Bagaimana tidak, ibuku orang yang kental keyakinannya, bahkan beliau dipercaya orang banyak menjadi pemimpin perkumpulan ibu-ibu. Sering aku denger ibu suka ngomongin orang yang pindah keyakinan karena pernikahan dan sepertinya itu aib banget buat beliau. Tapi pada kenyataannya kedua putrinya juga pindah keyakinan mengikuti suaminya. Tapi entah kenapa kali ini ibu diam saja dan gak ngomel ngalor-ngidul seperti biasanya. Aku jadi merasa sangat berdosa sekali. Ya....mau gimana lagi itulah hidup penuh pilihan.
Kini anakku sudah satu bulan usianya, dan aku belum pernah merasakan nikmatnya waktu yang kulalui hanya bertiga saja, dengan anak dan suamiku. Hal itu sangat langka sekali kurasakan bahkan kalau itu terjadi bagaikan “Golden Moment” aja.
Sejak aku ambil cuti melhirkan hingga sekarang, aku merasa suamiku tidak kerasan berada dirumahku juga dilingkungan keluargaku. Entah itu hari libur ato hari kerja bagiku sama saja. Aku tetap aja dirumah sendirian. Bahkan aku sering ngerasa pengen nangis kalo dah menjelang maghrib dan suamiku belum juga pulang. Apa aku dan fahmi dah gak penting lagi ya......
Mertuaku sering banget berkunjung kerumah karena kangen sama cucunya. Herannya kenapa suamiku gak merasakan hal yang sama, dimana waktu libur digunakan untuk lebih dekat sama anaknya, tapi tidak juga. Apa dia masih punya kangen sama anak dan istrinya atau tidak sudah tidak bisa ditebak lagi.
Aku maklum kalo siang dia tidak dirumah dan tidak bersama anaknya, tapi kalo sore, waktu pulang kenapa gak pengen langsung gendong anaknya, seperti kebanyakan orang yang bangga karena punya putra baru. Dia malah duduk ditempat biasa sambil ngopi dan ngrokok juga bersama burung kesayangannya berada jauh dari anaknya. Mungkinkah rasa sayangnya terhadap burung lebih besar dibanding ke anaknya.
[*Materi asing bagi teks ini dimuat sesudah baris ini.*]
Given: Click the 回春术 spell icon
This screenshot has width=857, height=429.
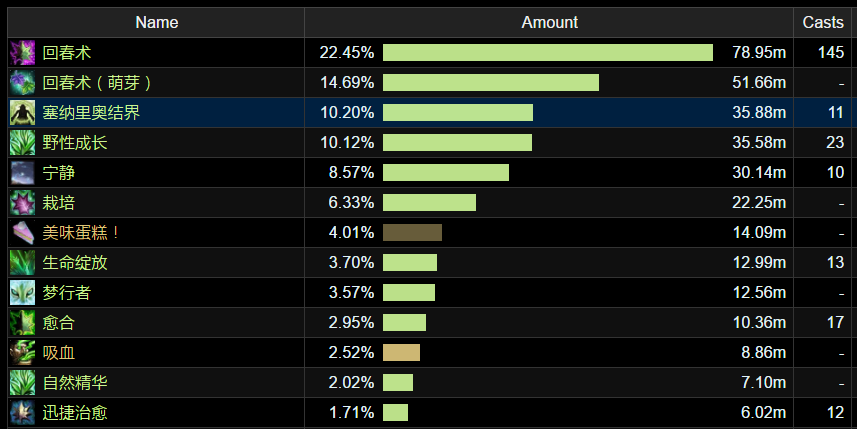Looking at the screenshot, I should [22, 52].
Pernah waktu itu dia baru pulang dan aku sedang mandi. Anak kami dipangku sama ibukku yang sedang stroke sekarang. Aku belum selesai mandi, fahmi dah nangis, karena ibuk gak bisa gendong maka fahmi digendong sama pembantu, papanya kemana????? Ternyata dia dikandang burung belakang rumah dan gak tau kalo anaknya nangis. Ya ampun pa kenapa kok gak gendong anaknya seh........ begitu aku keluar dari kamar mandi, fahmi langsung aku gendong aku kasih susu dan karena belum ganti baju, fahmi aku taruh begitu saja dikasur aku tinggal ganti baju, yang bikin aku makan ati, fahmi langsung tidur. Air mataku dah gak bisa kebendung lagi rasanya. Ya tuhan apa ini cobaan.
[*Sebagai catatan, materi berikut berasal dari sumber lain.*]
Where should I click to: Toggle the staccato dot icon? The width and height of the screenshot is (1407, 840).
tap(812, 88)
“Pa.....apa papa gak kerasan karena sering dimintai tolong ma ibuk ya? Kita anaknya wajib ngebantuin kan. Kalo inget pengorbanan ibuk akan kebahagiaan kita sekarang pasti papa gak tega salahin ibuk lagi. Maafin aku dan keluargaku ya pa...............aku sayang papa”.
Dulu kita berkomitmen kalo ada masalah harus dibicarakan bersama untuk menemukan jalan keluar.tapi apakah mungkin aku melarangnya sering-sering datang kerumah orang tuanya sendiri dan mengurungnya tetap dirumahku yang pada kenyataannya dia gak kerasan. Aku benar-benar tidak bisa melakukannya. Biarlah rasa ini aku pendam sendiri dan tak seorang pun yang tau. Hanya lewat tulisan ini yang bisa bikin aku merasa sedikit lega.
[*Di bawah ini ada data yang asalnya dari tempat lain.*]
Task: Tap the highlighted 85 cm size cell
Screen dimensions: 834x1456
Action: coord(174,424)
Sebagai istri yang normal aku sangat sayang sama suamikiu, oleh karenanya aku gak bisa bilang enggak sama dia. Bahkan tiap pagi waktu dia pamit mo kerumah orang tuanya. Aku Cuma bisa bilang iya, cepet pulang ya.....padahal dalam hati rasanya pengen nangis. Aku belum bisa melihat kasih sayang dia ma anaknya, apa iya dia gak sayang sama anaknya. Padahal itu kan buah cinta kita berdua. Bagaikan dua kertas yang mo disambung, anak adalah lemnya. Kasihan kamu nak........
Anehnya dia begitu sabar sama aku. Apapun yang aku mau dia begitu bijaksana menyikapinya. Tapi aku merasa dia lebih nyaman berada dekat keluarganya daripada keluarga kecil kami. Dimana ada aku, dia, dan anak kami. Kini aku merasa sangat kangen sekali ma kelembutannya. Kita berjuang ya nak bikin papa betah dirumah bersama kita.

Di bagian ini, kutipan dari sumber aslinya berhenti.